Description of the task: Word for word, restate the records that come after this.

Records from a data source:
▼▼▼
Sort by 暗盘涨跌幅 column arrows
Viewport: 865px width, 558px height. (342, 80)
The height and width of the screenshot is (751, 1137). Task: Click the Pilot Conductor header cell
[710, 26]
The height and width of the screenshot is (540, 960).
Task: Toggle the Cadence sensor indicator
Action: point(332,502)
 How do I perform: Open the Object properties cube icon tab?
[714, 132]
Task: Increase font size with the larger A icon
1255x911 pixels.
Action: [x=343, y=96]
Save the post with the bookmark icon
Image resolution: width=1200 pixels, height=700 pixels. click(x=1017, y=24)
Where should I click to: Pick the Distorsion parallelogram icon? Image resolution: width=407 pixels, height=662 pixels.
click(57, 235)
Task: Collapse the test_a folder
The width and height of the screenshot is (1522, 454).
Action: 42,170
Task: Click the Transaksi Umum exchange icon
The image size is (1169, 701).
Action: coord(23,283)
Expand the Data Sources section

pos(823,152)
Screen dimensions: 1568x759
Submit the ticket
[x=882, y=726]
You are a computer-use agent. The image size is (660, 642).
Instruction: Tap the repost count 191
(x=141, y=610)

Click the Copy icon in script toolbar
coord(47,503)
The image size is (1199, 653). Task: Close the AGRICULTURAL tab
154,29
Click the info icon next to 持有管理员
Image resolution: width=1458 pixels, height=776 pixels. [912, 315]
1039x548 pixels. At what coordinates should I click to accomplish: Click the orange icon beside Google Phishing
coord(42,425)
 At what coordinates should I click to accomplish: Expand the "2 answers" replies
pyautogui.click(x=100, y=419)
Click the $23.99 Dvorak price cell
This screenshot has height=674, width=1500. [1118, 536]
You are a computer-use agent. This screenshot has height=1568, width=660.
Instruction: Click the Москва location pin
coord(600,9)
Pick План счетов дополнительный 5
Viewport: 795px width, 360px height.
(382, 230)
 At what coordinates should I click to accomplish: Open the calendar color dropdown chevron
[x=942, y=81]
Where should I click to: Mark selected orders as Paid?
▲▲▲
Output of the task:
Sort by 暗盘涨跌幅 column arrows
Viewport: 865px width, 558px height. (342, 80)
The height and width of the screenshot is (751, 1137). Task: Click the Pilot Conductor header cell
[710, 26]
The height and width of the screenshot is (540, 960).
Task: Toggle the Cadence sensor indicator
Action: point(332,502)
 How do I perform: Open the Object properties cube icon tab?
[714, 132]
Task: Increase font size with the larger A icon
1255x911 pixels.
Action: [x=343, y=96]
Save the post with the bookmark icon
Image resolution: width=1200 pixels, height=700 pixels. click(x=1017, y=24)
Where should I click to: Pick the Distorsion parallelogram icon? Image resolution: width=407 pixels, height=662 pixels.
click(57, 235)
Task: Collapse the test_a folder
The width and height of the screenshot is (1522, 454).
Action: 42,170
Task: Click the Transaksi Umum exchange icon
The image size is (1169, 701).
Action: coord(23,283)
Expand the Data Sources section

pos(823,152)
Screen dimensions: 1568x759
Submit the ticket
[x=882, y=726]
You are a computer-use agent. The image size is (660, 642).
Instruction: Tap the repost count 191
(x=141, y=610)

Click the Copy icon in script toolbar
coord(47,503)
The image size is (1199, 653). Task: Close the AGRICULTURAL tab
154,29
Click the info icon next to 持有管理员
Image resolution: width=1458 pixels, height=776 pixels. [912, 315]
1039x548 pixels. At what coordinates should I click to accomplish: Click the orange icon beside Google Phishing
coord(42,425)
 At what coordinates should I click to accomplish: Expand the "2 answers" replies
pyautogui.click(x=100, y=419)
Click the $23.99 Dvorak price cell
This screenshot has height=674, width=1500. [1118, 536]
You are a computer-use agent. This screenshot has height=1568, width=660.
Instruction: Click the Москва location pin
coord(600,9)
Pick План счетов дополнительный 5
Viewport: 795px width, 360px height.
(382, 230)
 At what coordinates should I click to accomplish: Open the calendar color dropdown chevron
[x=942, y=81]
Where should I click to: Mark selected orders as Paid?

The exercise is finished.